Recorded data section start
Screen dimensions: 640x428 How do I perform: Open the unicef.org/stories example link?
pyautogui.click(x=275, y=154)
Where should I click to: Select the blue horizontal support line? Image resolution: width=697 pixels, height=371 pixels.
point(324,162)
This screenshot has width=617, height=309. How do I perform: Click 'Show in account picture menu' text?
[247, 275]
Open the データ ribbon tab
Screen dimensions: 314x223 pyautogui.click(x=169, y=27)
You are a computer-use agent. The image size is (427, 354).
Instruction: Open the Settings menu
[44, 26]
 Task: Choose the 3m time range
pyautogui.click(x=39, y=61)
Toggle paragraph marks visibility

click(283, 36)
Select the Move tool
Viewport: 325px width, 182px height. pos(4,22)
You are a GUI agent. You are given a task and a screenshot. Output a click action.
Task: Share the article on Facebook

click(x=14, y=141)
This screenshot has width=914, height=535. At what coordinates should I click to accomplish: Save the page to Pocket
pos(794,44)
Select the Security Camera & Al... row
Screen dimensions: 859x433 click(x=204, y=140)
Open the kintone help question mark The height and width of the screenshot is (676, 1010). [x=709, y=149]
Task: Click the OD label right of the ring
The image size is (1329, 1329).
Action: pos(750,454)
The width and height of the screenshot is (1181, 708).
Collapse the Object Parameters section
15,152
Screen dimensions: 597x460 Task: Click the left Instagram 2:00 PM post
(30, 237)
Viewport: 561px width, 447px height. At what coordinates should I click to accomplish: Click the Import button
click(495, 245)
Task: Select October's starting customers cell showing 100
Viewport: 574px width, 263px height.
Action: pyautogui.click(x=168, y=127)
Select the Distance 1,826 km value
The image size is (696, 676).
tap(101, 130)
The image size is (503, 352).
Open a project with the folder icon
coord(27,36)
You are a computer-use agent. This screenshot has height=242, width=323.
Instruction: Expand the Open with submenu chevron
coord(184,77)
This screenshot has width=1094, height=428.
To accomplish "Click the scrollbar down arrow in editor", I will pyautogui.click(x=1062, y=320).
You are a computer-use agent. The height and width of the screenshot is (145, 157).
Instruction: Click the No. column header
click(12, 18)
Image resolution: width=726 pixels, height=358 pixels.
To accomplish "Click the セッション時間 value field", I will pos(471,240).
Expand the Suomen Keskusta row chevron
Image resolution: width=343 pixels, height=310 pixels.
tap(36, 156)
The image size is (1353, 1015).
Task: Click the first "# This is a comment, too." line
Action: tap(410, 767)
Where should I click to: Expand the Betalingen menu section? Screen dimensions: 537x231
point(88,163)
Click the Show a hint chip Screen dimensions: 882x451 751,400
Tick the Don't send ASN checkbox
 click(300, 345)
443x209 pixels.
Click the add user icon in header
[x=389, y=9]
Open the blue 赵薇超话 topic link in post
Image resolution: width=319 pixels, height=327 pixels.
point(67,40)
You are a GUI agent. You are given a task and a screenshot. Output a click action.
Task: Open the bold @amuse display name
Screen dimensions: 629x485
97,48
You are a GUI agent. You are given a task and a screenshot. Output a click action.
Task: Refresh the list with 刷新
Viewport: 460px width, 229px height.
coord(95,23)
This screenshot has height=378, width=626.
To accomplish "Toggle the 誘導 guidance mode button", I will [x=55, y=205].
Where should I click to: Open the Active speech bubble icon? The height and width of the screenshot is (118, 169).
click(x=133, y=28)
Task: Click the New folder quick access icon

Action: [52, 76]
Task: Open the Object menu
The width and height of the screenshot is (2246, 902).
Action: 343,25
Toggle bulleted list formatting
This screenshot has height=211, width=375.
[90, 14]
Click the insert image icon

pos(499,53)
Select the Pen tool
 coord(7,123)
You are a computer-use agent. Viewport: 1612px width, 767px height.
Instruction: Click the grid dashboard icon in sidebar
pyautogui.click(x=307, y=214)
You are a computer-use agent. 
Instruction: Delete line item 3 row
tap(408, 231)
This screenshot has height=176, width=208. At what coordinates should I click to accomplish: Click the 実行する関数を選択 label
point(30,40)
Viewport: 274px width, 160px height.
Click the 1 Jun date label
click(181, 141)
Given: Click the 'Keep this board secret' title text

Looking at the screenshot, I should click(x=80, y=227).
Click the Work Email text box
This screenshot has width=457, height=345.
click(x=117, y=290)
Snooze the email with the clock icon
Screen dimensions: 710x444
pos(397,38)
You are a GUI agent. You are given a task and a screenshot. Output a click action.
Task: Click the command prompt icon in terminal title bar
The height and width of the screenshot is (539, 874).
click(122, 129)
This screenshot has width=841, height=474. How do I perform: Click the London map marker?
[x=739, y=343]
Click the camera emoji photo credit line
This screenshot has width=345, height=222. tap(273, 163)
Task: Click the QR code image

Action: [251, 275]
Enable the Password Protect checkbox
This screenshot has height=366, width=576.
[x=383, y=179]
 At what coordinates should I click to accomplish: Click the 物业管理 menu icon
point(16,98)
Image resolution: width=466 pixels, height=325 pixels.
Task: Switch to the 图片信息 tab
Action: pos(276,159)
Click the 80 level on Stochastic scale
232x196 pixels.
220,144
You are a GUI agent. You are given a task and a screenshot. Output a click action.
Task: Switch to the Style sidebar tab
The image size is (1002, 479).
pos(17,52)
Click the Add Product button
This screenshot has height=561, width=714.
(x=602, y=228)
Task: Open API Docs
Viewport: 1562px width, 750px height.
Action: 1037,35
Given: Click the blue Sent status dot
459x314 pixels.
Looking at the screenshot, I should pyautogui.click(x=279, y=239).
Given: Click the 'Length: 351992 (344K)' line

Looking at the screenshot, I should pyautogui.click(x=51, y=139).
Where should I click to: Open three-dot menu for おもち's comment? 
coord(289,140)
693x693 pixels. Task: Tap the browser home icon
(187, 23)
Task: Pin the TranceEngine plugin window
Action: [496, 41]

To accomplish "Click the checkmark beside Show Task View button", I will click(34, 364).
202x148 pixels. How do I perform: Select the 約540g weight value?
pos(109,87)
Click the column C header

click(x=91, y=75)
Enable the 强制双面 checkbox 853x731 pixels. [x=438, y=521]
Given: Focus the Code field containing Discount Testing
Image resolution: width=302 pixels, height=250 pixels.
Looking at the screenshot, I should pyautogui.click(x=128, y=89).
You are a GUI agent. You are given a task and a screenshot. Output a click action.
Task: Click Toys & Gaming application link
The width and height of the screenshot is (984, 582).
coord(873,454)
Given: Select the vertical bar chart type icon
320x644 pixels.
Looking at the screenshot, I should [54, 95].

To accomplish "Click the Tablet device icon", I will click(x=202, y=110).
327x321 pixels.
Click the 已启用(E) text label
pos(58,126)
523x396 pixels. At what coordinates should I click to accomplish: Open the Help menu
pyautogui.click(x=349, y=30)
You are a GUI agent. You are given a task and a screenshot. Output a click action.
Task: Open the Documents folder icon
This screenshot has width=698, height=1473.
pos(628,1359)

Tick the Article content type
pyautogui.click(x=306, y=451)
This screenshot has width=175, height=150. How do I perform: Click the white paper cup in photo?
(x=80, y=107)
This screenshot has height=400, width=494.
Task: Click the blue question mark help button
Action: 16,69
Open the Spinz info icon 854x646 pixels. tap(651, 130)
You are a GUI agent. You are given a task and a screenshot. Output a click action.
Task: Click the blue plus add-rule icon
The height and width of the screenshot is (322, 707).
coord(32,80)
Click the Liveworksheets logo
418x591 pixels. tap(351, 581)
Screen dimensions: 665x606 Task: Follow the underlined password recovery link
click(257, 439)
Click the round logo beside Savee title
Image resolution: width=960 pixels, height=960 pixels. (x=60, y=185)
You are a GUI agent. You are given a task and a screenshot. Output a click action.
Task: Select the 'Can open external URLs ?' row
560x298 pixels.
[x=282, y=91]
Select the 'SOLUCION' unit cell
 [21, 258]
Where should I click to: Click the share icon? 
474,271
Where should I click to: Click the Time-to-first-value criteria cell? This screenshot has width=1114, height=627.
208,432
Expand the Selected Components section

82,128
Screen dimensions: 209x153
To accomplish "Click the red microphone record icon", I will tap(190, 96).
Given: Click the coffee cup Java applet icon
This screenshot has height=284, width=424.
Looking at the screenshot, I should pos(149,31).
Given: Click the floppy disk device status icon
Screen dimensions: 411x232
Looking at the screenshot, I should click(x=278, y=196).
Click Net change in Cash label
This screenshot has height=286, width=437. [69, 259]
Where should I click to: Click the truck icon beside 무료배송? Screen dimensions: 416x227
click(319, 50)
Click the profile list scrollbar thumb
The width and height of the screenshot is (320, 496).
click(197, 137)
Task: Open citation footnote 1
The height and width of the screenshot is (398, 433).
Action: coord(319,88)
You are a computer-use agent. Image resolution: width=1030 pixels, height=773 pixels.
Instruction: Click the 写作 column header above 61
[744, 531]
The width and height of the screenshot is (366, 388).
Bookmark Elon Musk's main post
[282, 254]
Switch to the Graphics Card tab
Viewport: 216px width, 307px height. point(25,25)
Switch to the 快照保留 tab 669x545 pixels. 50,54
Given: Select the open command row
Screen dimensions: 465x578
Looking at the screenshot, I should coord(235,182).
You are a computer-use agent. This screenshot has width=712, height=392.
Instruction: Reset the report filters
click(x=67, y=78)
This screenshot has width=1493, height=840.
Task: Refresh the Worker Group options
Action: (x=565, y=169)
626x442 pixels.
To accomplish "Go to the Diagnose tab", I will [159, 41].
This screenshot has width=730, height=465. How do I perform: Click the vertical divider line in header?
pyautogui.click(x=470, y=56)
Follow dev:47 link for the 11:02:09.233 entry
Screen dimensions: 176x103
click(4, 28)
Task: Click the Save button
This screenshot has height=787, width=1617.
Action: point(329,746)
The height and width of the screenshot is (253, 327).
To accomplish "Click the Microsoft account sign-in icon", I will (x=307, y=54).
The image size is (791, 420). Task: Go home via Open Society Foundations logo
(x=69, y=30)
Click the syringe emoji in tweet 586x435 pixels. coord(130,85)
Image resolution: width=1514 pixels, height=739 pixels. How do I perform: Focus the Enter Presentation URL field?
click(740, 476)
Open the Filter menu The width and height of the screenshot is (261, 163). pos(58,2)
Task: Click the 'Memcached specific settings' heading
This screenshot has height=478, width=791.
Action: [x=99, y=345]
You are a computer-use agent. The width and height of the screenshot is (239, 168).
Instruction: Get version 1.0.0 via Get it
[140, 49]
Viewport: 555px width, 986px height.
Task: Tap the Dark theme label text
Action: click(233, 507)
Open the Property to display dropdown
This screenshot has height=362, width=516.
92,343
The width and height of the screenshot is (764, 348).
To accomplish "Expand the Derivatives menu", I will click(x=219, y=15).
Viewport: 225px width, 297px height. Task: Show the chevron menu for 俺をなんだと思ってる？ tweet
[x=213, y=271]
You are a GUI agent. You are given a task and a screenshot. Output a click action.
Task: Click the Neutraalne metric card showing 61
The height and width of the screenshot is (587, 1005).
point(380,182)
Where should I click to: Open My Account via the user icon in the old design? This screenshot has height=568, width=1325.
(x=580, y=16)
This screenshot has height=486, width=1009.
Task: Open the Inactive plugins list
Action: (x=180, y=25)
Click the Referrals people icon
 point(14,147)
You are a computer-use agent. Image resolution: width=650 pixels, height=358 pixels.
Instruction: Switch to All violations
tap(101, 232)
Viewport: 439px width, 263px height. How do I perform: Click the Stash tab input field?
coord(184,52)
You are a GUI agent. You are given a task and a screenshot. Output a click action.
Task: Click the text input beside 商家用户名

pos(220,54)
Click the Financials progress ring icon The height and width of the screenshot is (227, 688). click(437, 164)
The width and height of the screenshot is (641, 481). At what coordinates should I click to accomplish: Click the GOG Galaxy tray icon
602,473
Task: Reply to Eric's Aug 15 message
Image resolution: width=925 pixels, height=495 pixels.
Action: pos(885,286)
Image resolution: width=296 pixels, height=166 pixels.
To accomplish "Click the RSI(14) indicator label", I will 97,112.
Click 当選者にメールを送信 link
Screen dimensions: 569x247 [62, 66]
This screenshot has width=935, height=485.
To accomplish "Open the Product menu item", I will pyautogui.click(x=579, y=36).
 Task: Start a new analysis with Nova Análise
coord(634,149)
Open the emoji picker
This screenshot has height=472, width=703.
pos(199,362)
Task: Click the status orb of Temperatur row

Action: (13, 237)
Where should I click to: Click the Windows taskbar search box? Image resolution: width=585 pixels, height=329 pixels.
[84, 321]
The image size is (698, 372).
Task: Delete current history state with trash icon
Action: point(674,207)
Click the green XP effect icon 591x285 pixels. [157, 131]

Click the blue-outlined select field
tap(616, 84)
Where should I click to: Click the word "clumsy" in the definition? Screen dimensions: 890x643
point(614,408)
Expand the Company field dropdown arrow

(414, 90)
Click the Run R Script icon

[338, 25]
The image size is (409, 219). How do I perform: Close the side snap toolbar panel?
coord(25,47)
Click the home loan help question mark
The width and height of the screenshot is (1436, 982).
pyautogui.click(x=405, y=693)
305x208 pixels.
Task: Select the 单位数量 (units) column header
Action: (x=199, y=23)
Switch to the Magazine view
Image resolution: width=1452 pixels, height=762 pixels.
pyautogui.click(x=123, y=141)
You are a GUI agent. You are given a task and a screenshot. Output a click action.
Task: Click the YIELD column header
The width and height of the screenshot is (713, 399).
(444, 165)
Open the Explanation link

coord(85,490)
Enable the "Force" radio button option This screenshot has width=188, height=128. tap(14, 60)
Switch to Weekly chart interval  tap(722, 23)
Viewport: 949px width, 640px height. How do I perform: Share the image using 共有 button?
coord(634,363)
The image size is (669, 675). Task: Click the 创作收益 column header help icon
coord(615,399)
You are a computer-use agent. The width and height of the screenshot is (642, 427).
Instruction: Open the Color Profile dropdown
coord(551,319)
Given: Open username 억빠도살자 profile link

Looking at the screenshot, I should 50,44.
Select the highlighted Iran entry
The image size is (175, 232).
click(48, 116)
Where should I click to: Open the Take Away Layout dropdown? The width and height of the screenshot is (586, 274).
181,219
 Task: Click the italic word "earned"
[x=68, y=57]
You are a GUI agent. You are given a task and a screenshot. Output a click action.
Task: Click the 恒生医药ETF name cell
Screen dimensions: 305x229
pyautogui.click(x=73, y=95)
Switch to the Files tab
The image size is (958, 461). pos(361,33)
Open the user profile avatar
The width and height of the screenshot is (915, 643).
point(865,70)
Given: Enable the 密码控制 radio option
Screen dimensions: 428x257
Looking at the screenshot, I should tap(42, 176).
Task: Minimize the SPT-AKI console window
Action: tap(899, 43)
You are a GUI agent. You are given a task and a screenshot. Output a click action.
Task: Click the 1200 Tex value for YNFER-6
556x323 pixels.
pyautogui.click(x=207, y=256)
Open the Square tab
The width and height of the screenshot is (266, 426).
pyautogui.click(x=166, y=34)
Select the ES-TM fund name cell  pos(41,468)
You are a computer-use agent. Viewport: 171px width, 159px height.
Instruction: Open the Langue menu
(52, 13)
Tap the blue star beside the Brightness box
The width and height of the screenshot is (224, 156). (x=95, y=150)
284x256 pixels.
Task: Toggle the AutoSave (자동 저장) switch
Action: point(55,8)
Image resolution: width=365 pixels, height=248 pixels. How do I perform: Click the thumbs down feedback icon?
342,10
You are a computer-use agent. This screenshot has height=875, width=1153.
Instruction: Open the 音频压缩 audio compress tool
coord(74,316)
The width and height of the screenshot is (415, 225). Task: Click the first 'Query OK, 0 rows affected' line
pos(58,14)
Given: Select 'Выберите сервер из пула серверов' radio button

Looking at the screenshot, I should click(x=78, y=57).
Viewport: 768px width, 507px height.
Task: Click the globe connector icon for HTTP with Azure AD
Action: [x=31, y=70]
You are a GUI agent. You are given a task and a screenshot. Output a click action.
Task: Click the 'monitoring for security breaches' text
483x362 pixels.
Recorded data section end
About this exercise => Every line from the line containing "The height and width of the screenshot is (253, 327)." through the line containing "is (239, 168)." in the records above must be retyped exactly. Leave out the rest.

Answer to this problem =>
The height and width of the screenshot is (253, 327).
To accomplish "Click the Microsoft account sign-in icon", I will (x=307, y=54).
The image size is (791, 420). Task: Go home via Open Society Foundations logo
(x=69, y=30)
Click the syringe emoji in tweet 586x435 pixels. coord(130,85)
Image resolution: width=1514 pixels, height=739 pixels. How do I perform: Focus the Enter Presentation URL field?
click(740, 476)
Open the Filter menu The width and height of the screenshot is (261, 163). pos(58,2)
Task: Click the 'Memcached specific settings' heading
This screenshot has height=478, width=791.
Action: [x=99, y=345]
You are a computer-use agent. The width and height of the screenshot is (239, 168).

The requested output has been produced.